The crucible of competition tests the mettle of athletes and coaches, and Mike London is no exception. In his first year as a head coach, he inherited a University of Richmond team that went to the semifinals of the Football Championship Subdivision playoffs in 2007. Expectations were high, but prospects for a repeat dimmed after three defeats, including a loss to JMU when the Dukes scored 15 points in the final 59 seconds.

Mike London Photo by Andrew Shurtleff

At the time, London called it “a painful lesson to learn.”

But learn it he did. The Spiders went on to win nine straight and claim the 2008 national championship. “You can either crack under the circumstances or rise above it. This year’s team has risen above those circumstances,” he told the Sporting News that fall.

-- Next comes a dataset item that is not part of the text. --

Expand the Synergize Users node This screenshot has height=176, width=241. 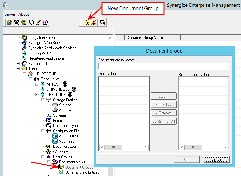point(18,64)
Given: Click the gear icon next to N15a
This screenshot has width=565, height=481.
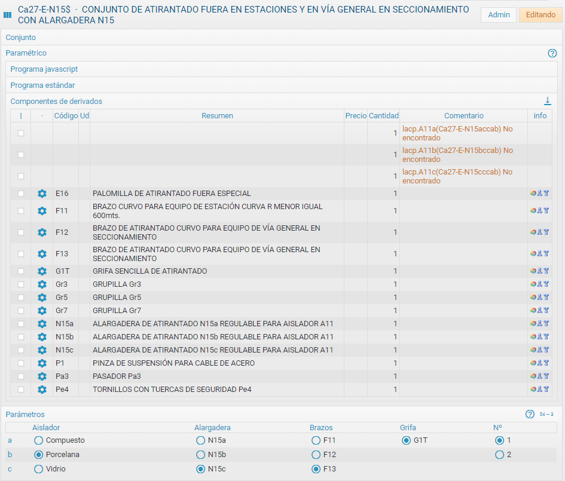Looking at the screenshot, I should click(x=42, y=324).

Now London plans to instill the same spirit at U.Va., where he was hired as head football coach in December.

“I will make winning a priority, but also by doing it the right way,” he said, stressing the importance of academics and other aspects of University life.

London, who replaces Al Groh, was signed to a five-year contract that pays $1.7 million annually. It’s his third stint at the University, where he served as defensive line coach and recruiter from 2001 to 2004 and defensive coordinator in 2006 and 2007.

“The guy can coach,” said Chris Long (Col ’08), a St. Louis Rams defensive end who played for London at U.Va.

Beyond coaching, London is noted for his recruiting abilities and his personal qualities.

“He is as solid a human being as you will find,” former U.Va. kicker Connor Hughes (Col ’06) said. “I could write a book on what this man and what his example of being a man has meant to me.”

A native of Hampton, London played defensive back for the UR Spiders and was signed as a free agent by the Dallas Cowboys in 1983. He served as an assistant coach for William & Mary, Richmond, Boston College, the Houston Texans and U.Va. before becoming UR’s head coach in 2008.

Craig Littlepage, U.Va.’s director of athletics, said the University was looking for a leader and an educator who understands the U.Va. environment, has character and “has shown that he can win.”

London said a winning program relies on three core values: players going to class, showing class, and treating people with dignity and respect.

“Those are the things that I think are foundations of not just a football program,” he said, “[but also] for families or for organizations or for whatever it may be.”